The appeal to the FSC was in challenge to a rejection by the Khor Fakkan Federal Appeal Court (KFFAC) to submit a petition to confirm and subsequently enforce the award. The KFFAC rejected the petition on the basis that it has not been granted exequatur by the English Court prior to enforcement in the UAE. Essentially, the KFFAC’s judgement was that the party looking to confirm the award for enforcement must obtain a double-exequatur; a requirement under the Geneva Convention of 1927 where the award must be “final” in the country of origin as.

The necessity for a double-exequatur was abolished by the New York Convention on the Recognition and Enforcement of Foreign Arbitral Awards of 1958 (the Convention), which was adopted by the UAE pursuant to Federal Decree No. 43 of 2006. The Convention replaced the word “final” with “binding” so that no leave for enforcement (or exequatur) would be required from the country of origin.

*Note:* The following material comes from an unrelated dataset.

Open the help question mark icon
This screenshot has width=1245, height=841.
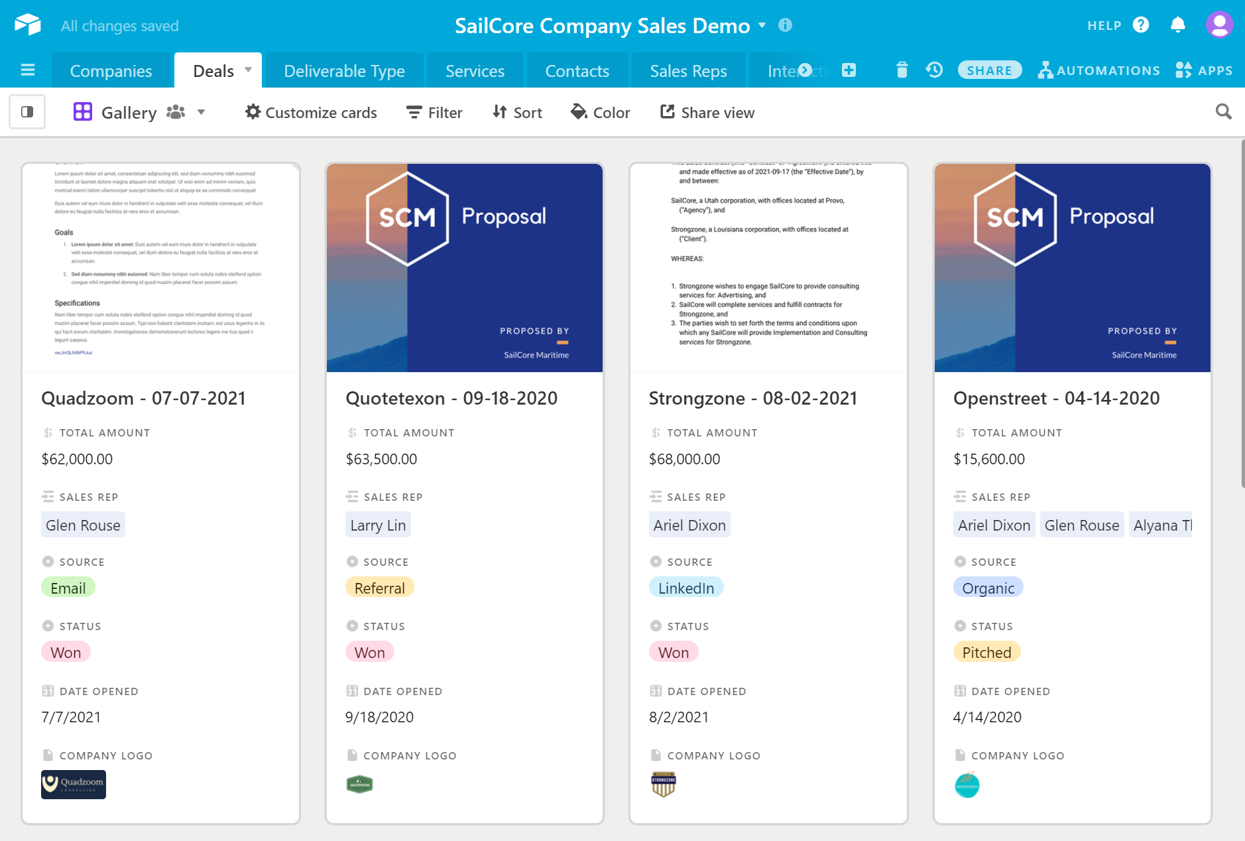(1140, 25)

Overturning the ruling of the KFFAC, the FSC found that the court’s refusal to recognize and enforce the award was due to misinterpretation of the term “authenticated” under in Article IV(1)(a) of the New York Convention which requires that a duly authenticated original award (or a duly certified copy) must be presented by a party looking to confirm and enforce an arbitral award.

The FSC found that the KFFAC had misinterpreted the meaning of the term “authenticated” with the meaning of enforceability or exequatur. The interpretation by KFFAC was due to the Ground e of Article V(1) of the Geneva Protocol on Arbitration Clauses (1923) and the Geneva Convention on the Execution of Foreign Arbitral Awards (1927). Ground e of Article V(1) provided that the enforcement of an award may be refused if the party against whom the award is to be enforced evidences that the award is not “binding”. Succeeding the 1923 Geneva Protocol, the 1927 Geneva Convention amended the requirement from “binding” to “final” which was ultimately interpreted by courts as a requirement to obtain grant of an exequatur from the court of the country of origin; hence the coming into practice of the double-exequatur system until the 1958 New York Convention.